We previously reported the secretion of C-type natriuretic peptide (CNP) from vascular endothelial cells and proposed the existence of a vascular natriuretic peptide system composed of endothelial ...CNP and smooth muscle guanylyl cyclase-B (GC-B), the CNP receptor, and involved in the regulation of vascular tone, remodeling, and regeneration. In this study, we assessed the functional significance of this system in the regulation of blood pressure in vivo using vascular endothelial cell-specific CNP knockout and vascular smooth muscle cell-specific GC-B knockout mice. These mice showed neither the skeletal abnormality nor the early mortality observed in systemic CNP or GC-B knockout mice. Endothelial cell-specific CNP knockout mice exhibited significantly increased blood pressures and an enhanced acute hypertensive response to nitric oxide synthetase inhibition. Acetylcholine-induced, endothelium-dependent vasorelaxation was impaired in rings of mesenteric artery isolated from endothelial cell-specific CNP knockout mice. In addition, endothelin-1 gene expression was enhanced in pulmonary vascular endothelial cells from endothelial cell-specific CNP knockout mice, which also showed significantly higher plasma endothelin-1 concentrations and a greater reduction in blood pressure in response to an endothelin receptor antagonist than their control littermates.

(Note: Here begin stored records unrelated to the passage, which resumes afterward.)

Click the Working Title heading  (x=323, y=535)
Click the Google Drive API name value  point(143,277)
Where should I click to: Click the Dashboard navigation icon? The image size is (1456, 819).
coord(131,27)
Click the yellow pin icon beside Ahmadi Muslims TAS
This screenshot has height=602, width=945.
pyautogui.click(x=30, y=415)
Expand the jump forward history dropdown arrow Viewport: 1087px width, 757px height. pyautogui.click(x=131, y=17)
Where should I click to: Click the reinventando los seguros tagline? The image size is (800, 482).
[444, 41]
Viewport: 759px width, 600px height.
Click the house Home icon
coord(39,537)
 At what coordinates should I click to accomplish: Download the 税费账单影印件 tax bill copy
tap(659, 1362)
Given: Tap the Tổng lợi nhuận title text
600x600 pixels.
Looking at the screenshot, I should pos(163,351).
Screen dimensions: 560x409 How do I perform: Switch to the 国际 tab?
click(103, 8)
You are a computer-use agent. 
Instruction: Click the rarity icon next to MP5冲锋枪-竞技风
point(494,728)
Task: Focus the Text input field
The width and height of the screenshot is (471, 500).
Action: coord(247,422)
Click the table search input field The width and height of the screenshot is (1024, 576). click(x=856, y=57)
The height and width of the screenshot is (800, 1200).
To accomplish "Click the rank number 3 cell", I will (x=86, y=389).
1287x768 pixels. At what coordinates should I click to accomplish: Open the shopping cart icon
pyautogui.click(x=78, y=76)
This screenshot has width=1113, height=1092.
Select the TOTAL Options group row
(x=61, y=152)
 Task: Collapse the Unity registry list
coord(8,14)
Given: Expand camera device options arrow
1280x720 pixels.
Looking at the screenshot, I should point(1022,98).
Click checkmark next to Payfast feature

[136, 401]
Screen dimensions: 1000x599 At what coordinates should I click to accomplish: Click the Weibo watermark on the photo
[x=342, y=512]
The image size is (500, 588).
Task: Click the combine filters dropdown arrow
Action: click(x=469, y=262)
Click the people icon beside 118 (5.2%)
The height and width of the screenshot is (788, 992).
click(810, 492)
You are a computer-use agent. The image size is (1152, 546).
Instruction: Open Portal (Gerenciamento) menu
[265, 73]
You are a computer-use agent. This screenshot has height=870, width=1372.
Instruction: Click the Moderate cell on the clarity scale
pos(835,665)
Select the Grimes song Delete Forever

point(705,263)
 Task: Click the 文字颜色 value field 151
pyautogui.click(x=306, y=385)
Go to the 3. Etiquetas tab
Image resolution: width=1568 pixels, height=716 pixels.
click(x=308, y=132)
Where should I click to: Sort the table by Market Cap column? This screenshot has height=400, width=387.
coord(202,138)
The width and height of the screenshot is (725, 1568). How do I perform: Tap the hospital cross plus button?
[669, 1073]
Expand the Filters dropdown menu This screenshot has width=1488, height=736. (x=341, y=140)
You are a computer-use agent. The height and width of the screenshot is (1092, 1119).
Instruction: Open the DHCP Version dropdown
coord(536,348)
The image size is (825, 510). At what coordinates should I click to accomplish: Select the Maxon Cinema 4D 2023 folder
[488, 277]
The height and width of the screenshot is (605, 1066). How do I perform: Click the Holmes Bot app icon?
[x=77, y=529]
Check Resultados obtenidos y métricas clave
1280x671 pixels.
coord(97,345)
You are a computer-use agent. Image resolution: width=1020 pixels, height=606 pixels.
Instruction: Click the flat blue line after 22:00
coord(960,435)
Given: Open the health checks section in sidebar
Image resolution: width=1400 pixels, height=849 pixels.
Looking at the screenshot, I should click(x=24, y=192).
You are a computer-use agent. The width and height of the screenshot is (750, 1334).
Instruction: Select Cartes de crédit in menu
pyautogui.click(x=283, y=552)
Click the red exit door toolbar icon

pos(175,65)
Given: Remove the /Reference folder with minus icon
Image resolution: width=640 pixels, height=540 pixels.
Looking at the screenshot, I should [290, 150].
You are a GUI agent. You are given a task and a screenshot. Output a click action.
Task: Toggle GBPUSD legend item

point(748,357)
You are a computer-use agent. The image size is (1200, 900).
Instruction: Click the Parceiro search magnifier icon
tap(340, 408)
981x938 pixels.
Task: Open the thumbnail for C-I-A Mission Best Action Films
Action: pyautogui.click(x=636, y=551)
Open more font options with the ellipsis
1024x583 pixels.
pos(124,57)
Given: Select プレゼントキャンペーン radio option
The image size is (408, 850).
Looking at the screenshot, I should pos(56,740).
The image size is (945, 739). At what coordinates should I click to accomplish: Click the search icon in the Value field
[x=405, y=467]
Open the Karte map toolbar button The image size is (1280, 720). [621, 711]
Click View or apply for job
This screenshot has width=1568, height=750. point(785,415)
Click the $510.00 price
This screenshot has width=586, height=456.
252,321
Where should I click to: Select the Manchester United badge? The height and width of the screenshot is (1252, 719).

By contrast, vascular smooth muscle cell-specific GC-B knockout mice exhibited blood pressures similar to control mice, and acetylcholine-induced vasorelaxation was preserved in their isolated mesenteric arteries. Nonetheless, CNP-induced acute vasorelaxation was nearly completely abolished in mesenteric arteries from vascular smooth muscle cell-specific GC-B knockout mice. These results demonstrate that endothelium-derived CNP contributes to the chronic regulation of vascular tone and systemic blood pressure by maintaining endothelial function independently of vascular smooth muscle GC-B.